Payouts for police misconduct cases have steadily increased in recent years, though the number of settlements has gone down, according to Legal Aid’s analysis.

Just 10 NYPD officers accounted for $68 million in misconduct payouts from 2013 to 2023.

Jennvine Wong, an attorney with Legal Aid said in a statement that the payouts “are indicative of a system that both refuses and fails to hold offending officers accountable.”

The NYPD referred Gothamist to the city’s law department for this story. Department spokesperson Nicholas Paolucci said in a statement that many of the recent payouts are connected to cases from the 1980s and 1990s. He said in cases where past wrongdoing is discovered, the city aims to settle the cases quickly.

“Expeditious settlement of these cases avoids the risk of protracted and costlier litigation and provides some justice to people wrongfully convicted,” he said in a statement.

In one lawsuit settled last year, the city paid nearly $3.7 million after NYPD narcotics officers were accused of fabricating a robbery charge, court records show. A man spent two years wrongfully imprisoned as a result, court records show.

Both officers in that case were defendants in past lawsuits that resulted in payouts of over $100,000, according to Legal Aid’s analysis. Neither officer was disciplined by the police department, according to NYPD records.

In a 2013 case, which the city settled for almost $1.7 million last year, a plainclothes officer was accused of pointing his gun at a man without identifying himself as a police officer, according to court records. The lawsuit also claimed that the man did not match the description of the person the officers were chasing. Two officers beat the man and pistol whipped him on the head, and he received staples on his skull, the lawsuit claimed. The officers then filed an unwarranted felony charge against the man, claiming a gun they found nearby belonged to him without collecting fingerprints or DNA evidence, according to the lawsuit.

Both officers in that case were defendants in past lawsuits that resulted in over half a million dollars in payouts. Neither was disciplined by the police department.

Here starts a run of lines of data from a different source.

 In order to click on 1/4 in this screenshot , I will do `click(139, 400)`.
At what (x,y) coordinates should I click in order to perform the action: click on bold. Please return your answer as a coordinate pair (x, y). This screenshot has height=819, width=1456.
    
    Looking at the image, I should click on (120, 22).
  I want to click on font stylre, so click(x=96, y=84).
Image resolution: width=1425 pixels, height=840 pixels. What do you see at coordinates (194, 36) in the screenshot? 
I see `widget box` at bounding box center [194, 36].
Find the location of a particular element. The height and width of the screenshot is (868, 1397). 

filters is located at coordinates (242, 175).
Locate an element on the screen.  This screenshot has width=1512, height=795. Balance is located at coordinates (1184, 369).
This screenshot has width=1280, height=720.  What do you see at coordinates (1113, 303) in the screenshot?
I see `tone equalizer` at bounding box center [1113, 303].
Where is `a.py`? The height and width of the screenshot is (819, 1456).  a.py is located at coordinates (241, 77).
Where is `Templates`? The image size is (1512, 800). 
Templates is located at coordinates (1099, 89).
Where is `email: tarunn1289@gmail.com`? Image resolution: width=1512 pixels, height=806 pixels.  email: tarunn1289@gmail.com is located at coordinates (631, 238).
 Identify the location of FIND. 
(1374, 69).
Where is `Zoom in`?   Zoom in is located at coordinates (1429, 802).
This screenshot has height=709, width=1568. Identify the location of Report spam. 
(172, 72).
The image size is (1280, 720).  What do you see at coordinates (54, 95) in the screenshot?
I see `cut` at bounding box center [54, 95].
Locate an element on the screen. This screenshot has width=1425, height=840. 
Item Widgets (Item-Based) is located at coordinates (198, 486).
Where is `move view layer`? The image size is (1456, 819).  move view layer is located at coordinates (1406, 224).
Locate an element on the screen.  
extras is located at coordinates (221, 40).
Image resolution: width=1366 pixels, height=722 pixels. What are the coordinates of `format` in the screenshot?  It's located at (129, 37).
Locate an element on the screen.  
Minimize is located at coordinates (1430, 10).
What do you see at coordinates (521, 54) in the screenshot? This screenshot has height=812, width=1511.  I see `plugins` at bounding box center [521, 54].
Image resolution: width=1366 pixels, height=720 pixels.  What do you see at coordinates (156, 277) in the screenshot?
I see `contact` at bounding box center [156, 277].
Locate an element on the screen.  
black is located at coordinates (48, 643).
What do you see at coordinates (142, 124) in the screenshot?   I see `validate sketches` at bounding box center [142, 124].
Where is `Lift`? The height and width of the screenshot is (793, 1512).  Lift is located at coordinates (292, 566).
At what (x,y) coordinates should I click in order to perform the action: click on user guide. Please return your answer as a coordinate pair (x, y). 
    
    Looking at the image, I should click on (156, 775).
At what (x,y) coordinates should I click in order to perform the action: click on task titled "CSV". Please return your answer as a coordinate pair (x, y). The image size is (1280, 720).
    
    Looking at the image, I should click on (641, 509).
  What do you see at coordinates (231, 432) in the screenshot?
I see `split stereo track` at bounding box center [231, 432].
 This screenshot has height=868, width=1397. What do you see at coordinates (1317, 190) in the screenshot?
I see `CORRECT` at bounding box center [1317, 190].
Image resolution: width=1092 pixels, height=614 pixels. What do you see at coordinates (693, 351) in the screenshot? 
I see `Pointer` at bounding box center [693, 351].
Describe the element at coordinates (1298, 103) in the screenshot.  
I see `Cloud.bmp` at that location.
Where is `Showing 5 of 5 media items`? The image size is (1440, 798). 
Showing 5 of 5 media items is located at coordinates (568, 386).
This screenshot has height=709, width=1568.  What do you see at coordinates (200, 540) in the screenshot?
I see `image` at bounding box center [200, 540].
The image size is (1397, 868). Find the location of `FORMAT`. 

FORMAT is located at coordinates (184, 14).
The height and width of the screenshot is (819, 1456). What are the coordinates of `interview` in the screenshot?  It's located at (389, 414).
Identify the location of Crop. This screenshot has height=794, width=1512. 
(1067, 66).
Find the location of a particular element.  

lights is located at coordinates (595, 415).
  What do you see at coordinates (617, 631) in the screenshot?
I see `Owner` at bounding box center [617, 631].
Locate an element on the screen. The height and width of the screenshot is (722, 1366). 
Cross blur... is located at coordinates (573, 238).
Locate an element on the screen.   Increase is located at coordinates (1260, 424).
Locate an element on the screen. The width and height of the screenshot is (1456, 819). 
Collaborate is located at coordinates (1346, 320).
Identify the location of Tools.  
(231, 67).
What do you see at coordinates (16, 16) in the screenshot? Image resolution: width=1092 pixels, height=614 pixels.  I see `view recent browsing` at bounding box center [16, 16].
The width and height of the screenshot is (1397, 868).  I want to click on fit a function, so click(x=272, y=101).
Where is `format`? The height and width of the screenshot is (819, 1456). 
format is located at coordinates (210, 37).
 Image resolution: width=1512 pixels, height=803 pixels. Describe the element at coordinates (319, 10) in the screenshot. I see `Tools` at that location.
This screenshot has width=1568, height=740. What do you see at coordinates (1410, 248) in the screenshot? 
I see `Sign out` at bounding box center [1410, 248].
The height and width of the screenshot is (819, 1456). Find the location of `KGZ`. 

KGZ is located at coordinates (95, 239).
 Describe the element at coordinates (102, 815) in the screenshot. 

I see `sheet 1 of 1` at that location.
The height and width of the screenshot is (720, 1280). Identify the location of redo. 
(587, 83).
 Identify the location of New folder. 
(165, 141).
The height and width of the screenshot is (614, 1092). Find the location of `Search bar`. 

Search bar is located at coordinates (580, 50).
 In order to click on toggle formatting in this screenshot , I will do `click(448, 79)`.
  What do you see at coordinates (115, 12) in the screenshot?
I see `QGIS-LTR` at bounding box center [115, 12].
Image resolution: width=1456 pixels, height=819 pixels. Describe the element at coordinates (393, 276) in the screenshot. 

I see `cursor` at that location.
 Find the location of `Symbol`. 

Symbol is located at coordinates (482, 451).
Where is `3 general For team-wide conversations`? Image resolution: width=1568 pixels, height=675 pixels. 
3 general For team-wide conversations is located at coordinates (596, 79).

These payout totals don’t include cases settled with the city’s comptroller prior to formal litigation — setting the actual totals even higher, according to Legal Aid.

Misconduct payments slightly decreased in 2023 compared to 2022, when the city paid out $121 million.

“It is blatantly misleading and unfair to use lawsuit payouts from decades-old cases as a measure of how New York City police officers are doing our job today,” Patrick Hendry, president of the city’s largest police union, said in a statement.

“Even in more recent cases, the city frequently chooses to settle even though police officers have done nothing wrong. Often, police officers aren’t even notified of those settlements and have no opportunity to clear their names,” he said.